Secure AI/ML Model Ops Cheat Sheet¶
Introduction¶
This cheat sheet provides practical security guidance for operating and deploying AI/ML systems—including traditional machine learning models and large language models (LLMs). It helps MLOps, DevOps, and security teams protect the model lifecycle from development to production, covering threats like data poisoning, adversarial input, model theft, and operational abuse.
Common Security Issues¶
Data Poisoning – A threat where attackers inject malicious data into training datasets to manipulate model behavior.
Model Inversion & Extraction – Techniques that allow attackers to reconstruct training data or extract model parameters via inference queries.
Adversarial Examples – Slightly modified inputs crafted to mislead model predictions without obvious changes to human observers.
Prompt Injection – A manipulation technique that breaks LLM outputs by injecting malicious input to override or hijack intended behavior.
Unsecured APIs – Publicly exposed inference endpoints lacking authentication, rate limiting, or input validation.
Hardcoded Secrets – The inclusion of sensitive credentials (e.g., API keys, tokens) in source code or notebooks.
Unvalidated Third-party Models – Use of external pre-trained models without verifying integrity, provenance, or trustworthiness.
Open Artifact Stores – Public access to model binaries, datasets, or logs due to misconfigured storage or missing access controls.
Lack of Monitoring & Drift Detection – Absence of systems to detect shifts in model behavior, data distribution, or performance.

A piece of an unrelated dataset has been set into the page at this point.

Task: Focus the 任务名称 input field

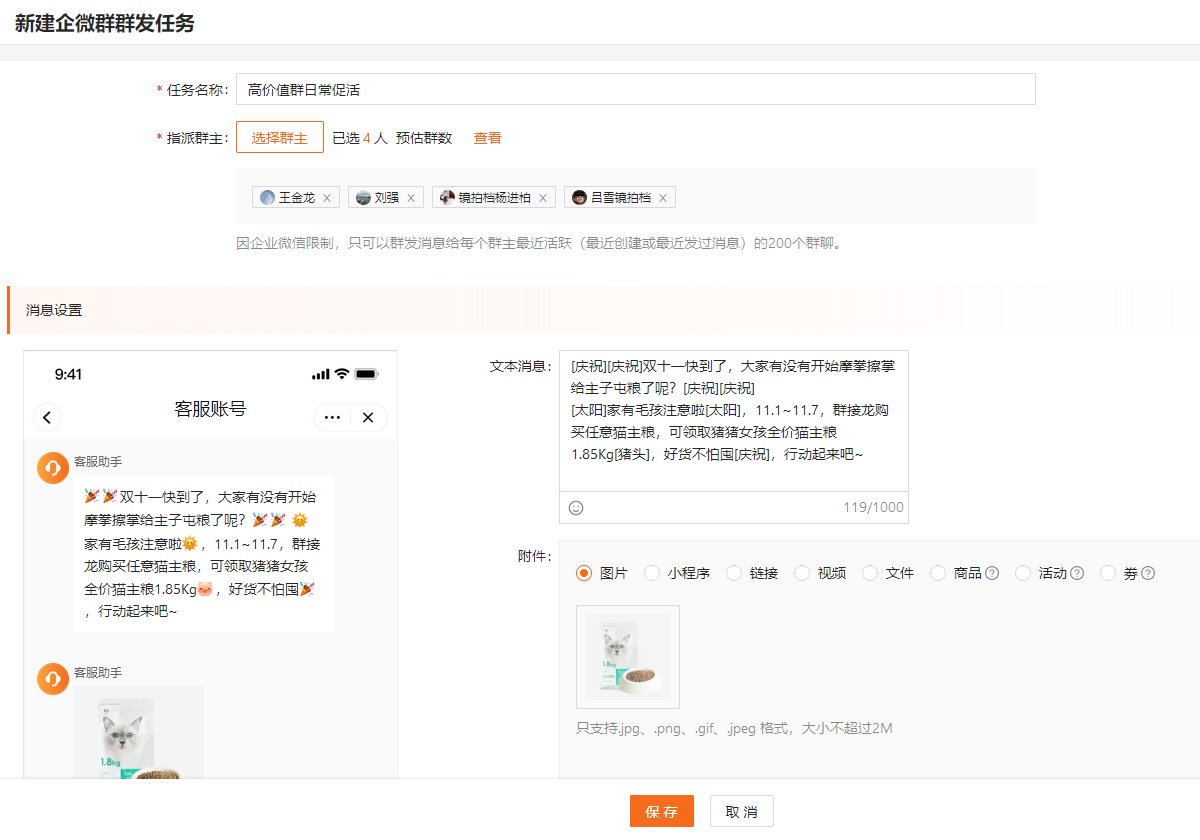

Orphaned Deployments – Test or deprecated models left accessible in production environments, often unprotected.
Real-World Examples¶
- Data Poisoning via Public Dataset Manipulation: Attackers inject mislabeled samples into open-source datasets. These poisoned samples, when used during training, degrade model accuracy or introduce bias.
- Model Inversion in Healthcare ML: An attacker infers whether a specific individual’s data was part of a medical model’s training dataset.
- Malicious Model Files: A
.pt
or.pkl
file embedded with malware is uploaded to a pipeline and executed during deserialization. - Insecure LLM Prompt Injection: Inputs like
"Ignore all previous instructions..."
manipulate chatbot behavior and may leak internal system prompts. - Leaked API Keys on GitHub: OpenAI or Hugging Face API keys accidentally committed and exploited for free access or abuse.
- Open MLFlow Instance: No authentication on MLFlow or similar tool exposes all models and training logs.
- Adversarial Input Attacks in Vision Systems: Altering a few pixels causes an image classifier to mislabel a stop sign as a speed limit sign.
- Legacy Test Models in Production: Old staging models left running in public cloud endpoints, vulnerable to extraction.
Security Recommendations¶
1. Model Development & Training¶
- Use version-controlled, auditable training pipelines (e.g., MLFlow, DVC).
- Validate and sanitize training data.
- Employ differential privacy or data anonymization if training on sensitive data.
- Train using reproducible environments (e.g., containers, virtualenv).
2. Secrets & Configurations¶
- Never hardcode secrets in source code or notebooks.
- Use secret managers (e.g., AWS Secrets Manager, HashiCorp Vault).
- Use environment variables or CI secrets injection.
3. Model Storage & Artifacts¶
- Store models in access-controlled registries.
- Sign model binaries with digital signatures.
- Ensure encryption at rest for model weights and datasets.
- Restrict access to training logs and intermediate outputs.
4. Inference API Security¶
- Apply authentication and authorization (OAuth, API tokens).
- Validate and sanitize all inputs.
- Use rate limiting and abuse detection (e.g. bot detection, anomaly scoring).
- Use structured prompt templates for LLMs to separate instructions from user input.
5. Deployment & Infrastructure¶
- Harden containers and limit capabilities (use distroless images, AppArmor).
- Use CI/CD pipelines that include security scanning.
- Minimize permissions for training and inference jobs (least privilege).
- Isolate environments for development, staging, and production.
6. Monitoring & Logging¶
- Monitor input distribution, output entropy, and latency.
- Detect drift via statistical analysis or shadow models.
- Log requests and access with traceability (avoid logging sensitive data).
- Alert on unusual usage patterns (e.g., scraping, injection attempts).
7. Adversarial Robustness¶
- Include adversarial examples in testing and evaluation.
- Use robust training techniques (e.g., adversarial training, input denoising).
- Monitor model confidence thresholds to identify out-of-distribution inputs.
8. Incident Response & Governance¶
- Define escalation procedures for model abuse or drift.
- Implement rollback mechanisms for model deployments.
- Map threats to OWASP ASVS or Proactive Controls for AI/ML.